The association revealed the violent training tactic, which took place at the Meadowlawn Elementary School in Monticello, while testifying in support of House Bill 1004, which addresses school safety, before the state’s Senate Education Committee on Wednesday.
In an interview with the Indianapolis Star published Thursday, two of the teachers injured during the fake execution said local law enforcement, which was facilitating the training, told them to kneel against a wall in a classroom. They said they were shot with plastic pellets without warning.
The teachers’ injuries in the training including welts and bleeding, the union said.
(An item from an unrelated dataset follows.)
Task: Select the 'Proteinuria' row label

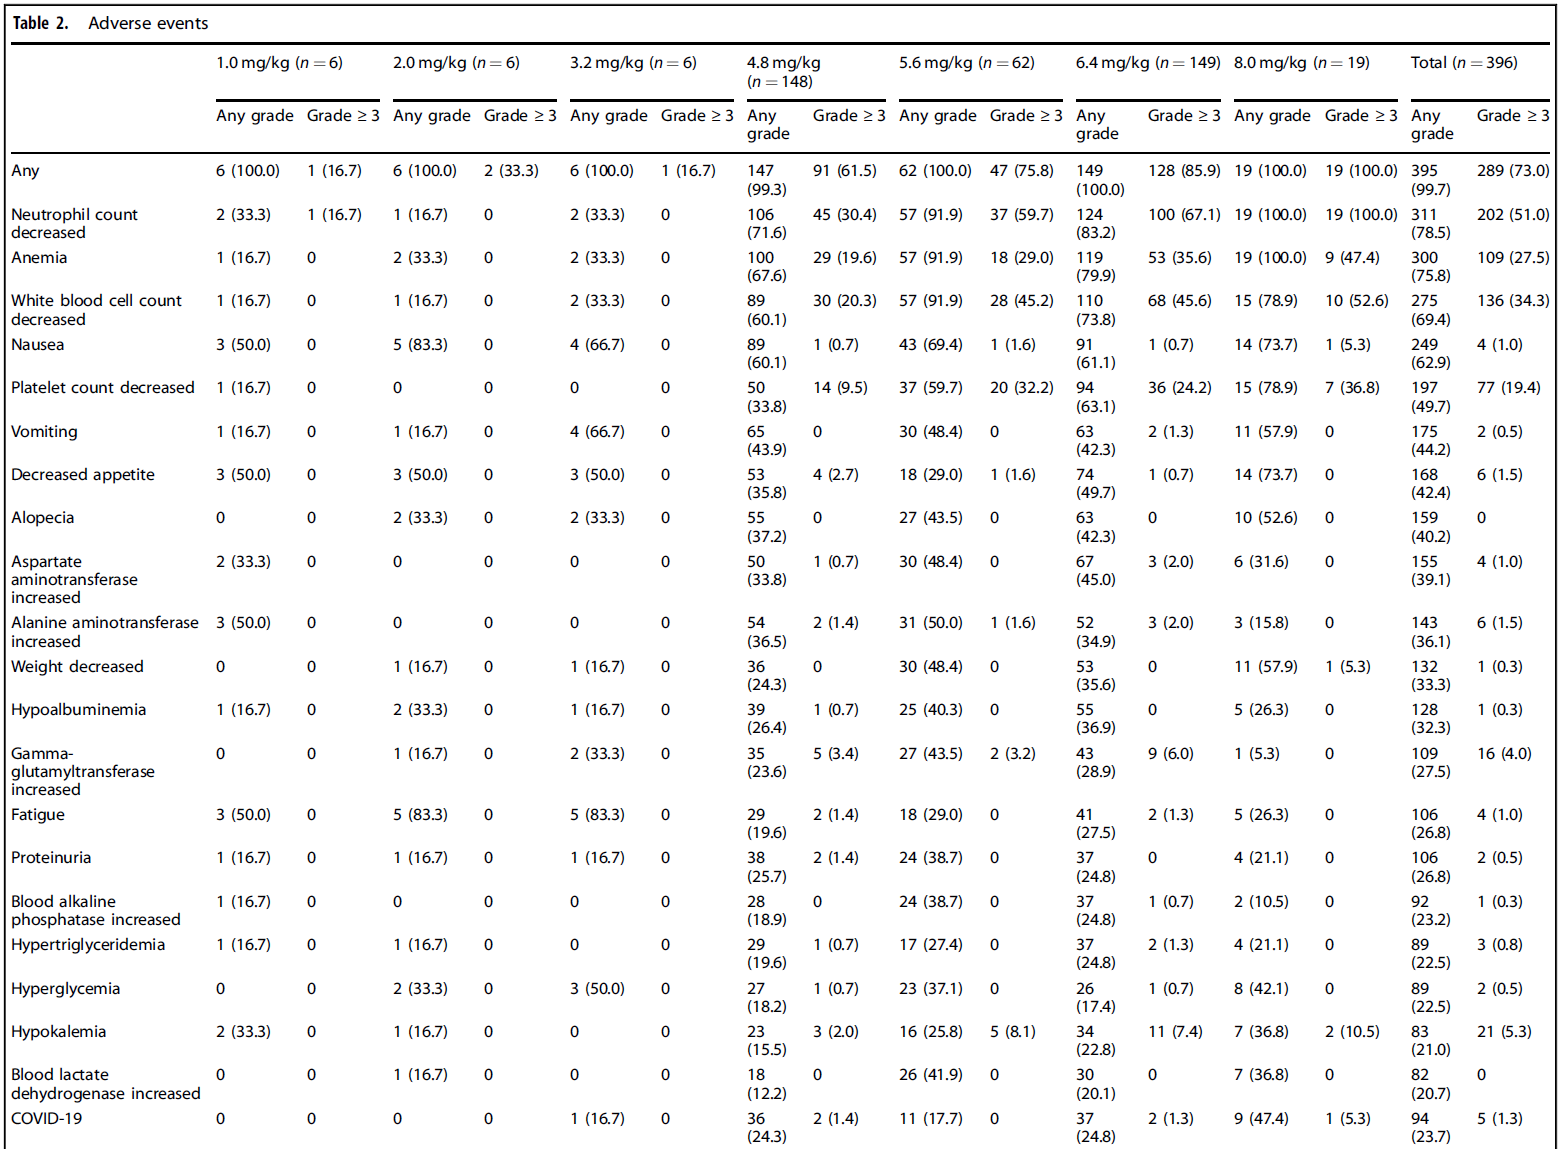Action: pyautogui.click(x=50, y=858)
About 30 teachers were involved in the training, according to BuzzFeed.
“They told us, ‘This is what happens if you just cower and do nothing,’” one teacher told IndyStar, which did not name the teachers. “They shot all of us across our backs. I was hit four times. ... It hurt so bad.”
The state teachers association said in a tweet that teachers were brought into the classroom to repeat the exercise four at a time. Teachers waiting outside heard screaming from the room, but the ones who had been shot were told “not to tell anyone what happened.”
The union is urging state lawmakers to include language in the bill that would ban schools or districts from “conducting or authorizing an active shooter drill where any school employee or student may have any type of projectile fired at their person,” ISTA Vice President Keith Gambill said in a statement Thursday.
The White County Sheriff’s Department, which conducted training at Meadowlawn Elementary School on Jan. 4, told the IndyStar that it stopped using airsoft guns during teacher training after receiving complaints.
Gambill described the use of airsoft guns during the active shooter training as “fear-based” and “injurious.”
“Educators should never have to endure being fired at with pellets in an active shooter training,” he said.
The Indiana State Teachers Association didn’t immediately respond to HuffPost’s request for comment.
House Bill 1004 seeks in part to boost mental health and emotional support services offered to students in the state’s public schools.
Schools across the U.S. have increased active shooter drills in response to the rise in mass shootings, including horrific events that took place last year at schools in Parkland, Florida, and Santa Fe, Texas, which resulted in a total of 27 deaths.
Some active shooter drills have ended in controversy as the threat of school shootings have become more common for students. In December, school officials in Altamonte Springs, Florida, were criticized for holding an unannounced shooter drill, causing panic and confusion at the school.